[Data for review Boundary: Start]
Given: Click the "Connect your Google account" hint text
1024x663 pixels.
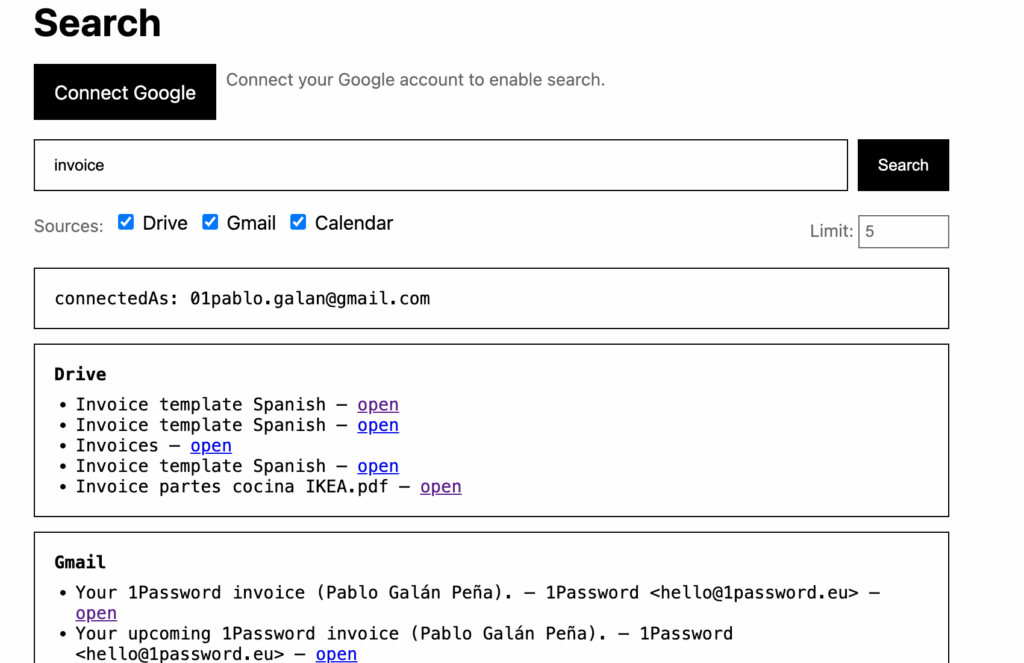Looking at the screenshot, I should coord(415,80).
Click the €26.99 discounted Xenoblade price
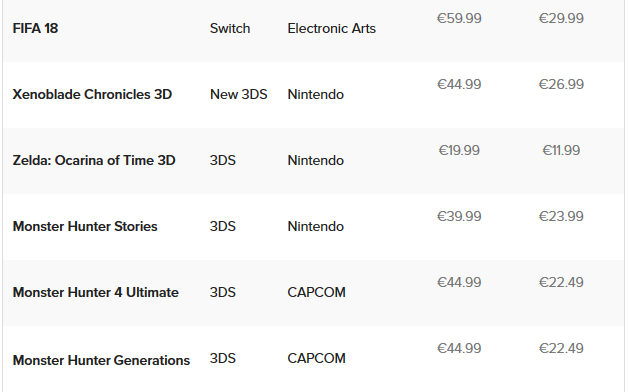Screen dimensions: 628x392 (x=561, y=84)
[Data for review Boundary: End]
[Data for review Boundary: Start]
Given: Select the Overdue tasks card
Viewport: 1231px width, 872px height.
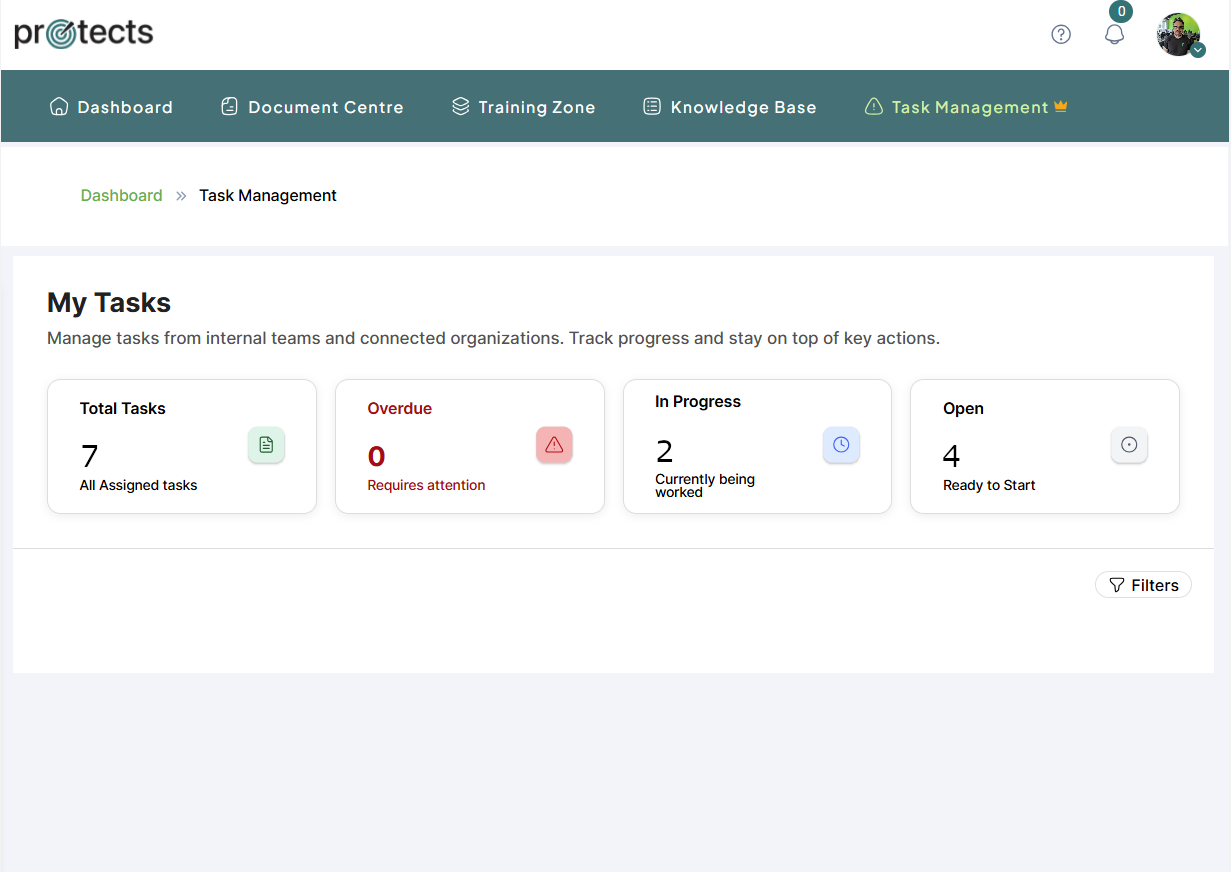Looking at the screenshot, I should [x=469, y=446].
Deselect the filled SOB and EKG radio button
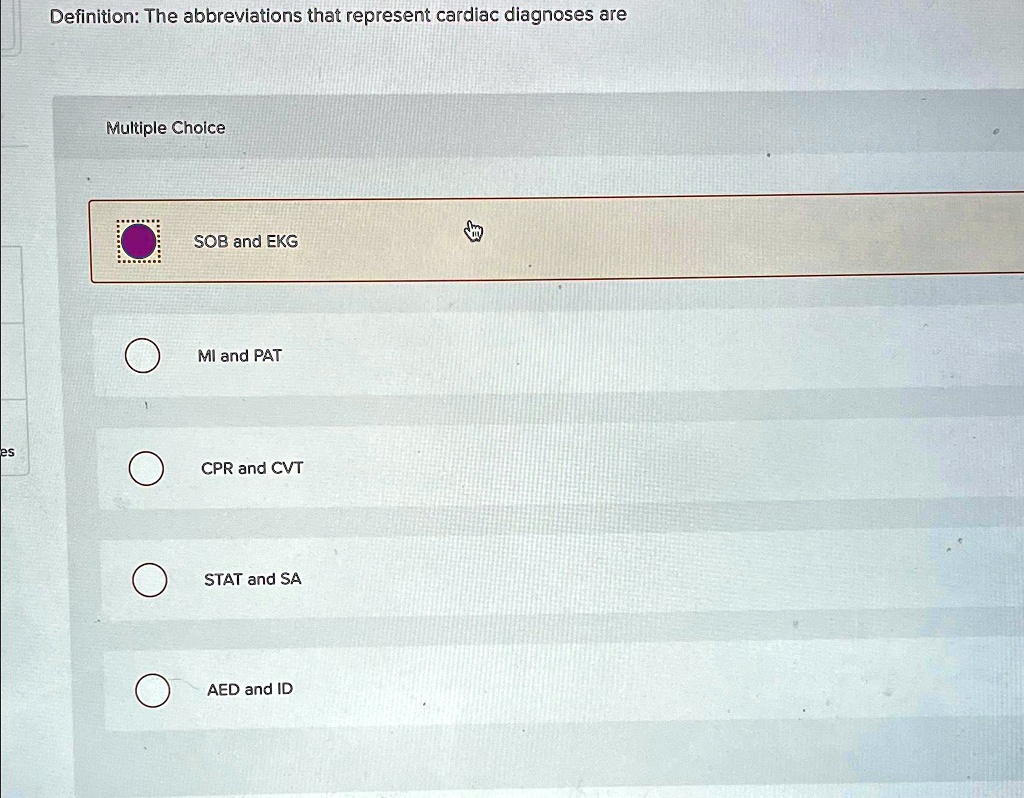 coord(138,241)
[Data for review Boundary: End]
• [Work instruction] Show each line in the entries that holds the string "Given".

• [Exercise output]
Given: Click the "Connect your Google account" hint text
Given: Select the Overdue tasks card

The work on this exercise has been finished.